Armed Polite Society

Main Forums => The Roundtable => Topic started by: Ben on August 07, 2020, 10:08:06 AM

Title: Excel Forces Scientists to Rename Genes
Post by: Ben on August 07, 2020, 10:08:06 AM
Interesting article, and you have to wonder how many things have slipped by in this and other fields that rely on the database.

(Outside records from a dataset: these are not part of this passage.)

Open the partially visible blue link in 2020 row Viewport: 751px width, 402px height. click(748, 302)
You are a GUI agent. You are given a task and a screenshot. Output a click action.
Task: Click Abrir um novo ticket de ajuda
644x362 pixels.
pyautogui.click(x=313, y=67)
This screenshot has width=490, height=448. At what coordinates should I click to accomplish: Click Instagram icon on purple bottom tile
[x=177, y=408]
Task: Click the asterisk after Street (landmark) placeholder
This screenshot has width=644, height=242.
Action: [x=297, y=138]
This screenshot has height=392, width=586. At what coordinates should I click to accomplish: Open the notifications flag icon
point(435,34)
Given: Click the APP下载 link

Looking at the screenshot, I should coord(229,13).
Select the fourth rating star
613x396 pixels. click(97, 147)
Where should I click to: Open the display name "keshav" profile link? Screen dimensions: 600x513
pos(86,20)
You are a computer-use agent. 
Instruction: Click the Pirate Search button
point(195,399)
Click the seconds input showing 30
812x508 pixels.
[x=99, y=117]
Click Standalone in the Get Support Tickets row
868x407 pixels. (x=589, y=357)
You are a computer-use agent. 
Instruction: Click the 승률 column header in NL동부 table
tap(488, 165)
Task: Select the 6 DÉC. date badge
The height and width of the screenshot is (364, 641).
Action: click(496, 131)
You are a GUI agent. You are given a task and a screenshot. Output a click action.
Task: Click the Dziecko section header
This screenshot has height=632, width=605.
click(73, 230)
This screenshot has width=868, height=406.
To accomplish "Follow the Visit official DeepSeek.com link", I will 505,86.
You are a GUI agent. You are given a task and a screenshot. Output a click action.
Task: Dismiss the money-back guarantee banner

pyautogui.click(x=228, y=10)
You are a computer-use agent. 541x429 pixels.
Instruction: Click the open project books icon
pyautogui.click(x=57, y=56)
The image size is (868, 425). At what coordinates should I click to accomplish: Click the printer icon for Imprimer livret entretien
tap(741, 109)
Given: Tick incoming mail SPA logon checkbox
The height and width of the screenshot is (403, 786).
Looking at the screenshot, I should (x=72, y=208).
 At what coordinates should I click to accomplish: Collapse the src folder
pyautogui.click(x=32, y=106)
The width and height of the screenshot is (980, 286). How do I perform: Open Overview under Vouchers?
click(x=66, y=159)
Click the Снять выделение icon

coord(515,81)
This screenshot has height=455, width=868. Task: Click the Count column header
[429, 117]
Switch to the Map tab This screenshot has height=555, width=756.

https://www.theverge.com/2020/8/6/21355674/human-genes-rename-microsoft-excel-misreading-dates
Title: Re: Excel Forces Scientists to Rename Genes
Post by: WLJ on August 07, 2020, 10:46:32 AM
No one thought of merely formatting the cells so as to not do this?  Takes all of 3 seconds to do the entire spreadsheet, done. You can even do it after the fact :facepalm:
Title: Re: Excel Forces Scientists to Rename Genes
Post by: Pb on August 07, 2020, 10:50:22 AM
No one thought of merely formatting the cells so as to not do this?  Takes all of 3 seconds to do the entire spreadsheet, done :facepalm:

I would like to know how to do that.  That has been very annoying.
Title: Re: Excel Forces Scientists to Rename Genes
Post by: WLJ on August 07, 2020, 10:52:53 AM
From the Home Tab:  Format --> Format Cells --> Text

You can do just a single cell or a selection of cells or an entire column or roll or the entire spreadsheet at a time.
Title: Re: Excel Forces Scientists to Rename Genes
Post by: zahc on August 07, 2020, 10:58:56 AM
No one thought of merely formatting the cells so as to not do this?  Takes all of 3 seconds to do the entire spreadsheet, done. You can even do it after the fact :facepalm:

If only it were that easy. That's the way it SHOULD work, and sometimes it's the way it does work. But there are also bugs in Excel that have persisted for decades, where data is converted upon importing it. The data is mangled and cannot be recovered. Nobody wants this behavior and there is no reason for it, but it's a very common problem.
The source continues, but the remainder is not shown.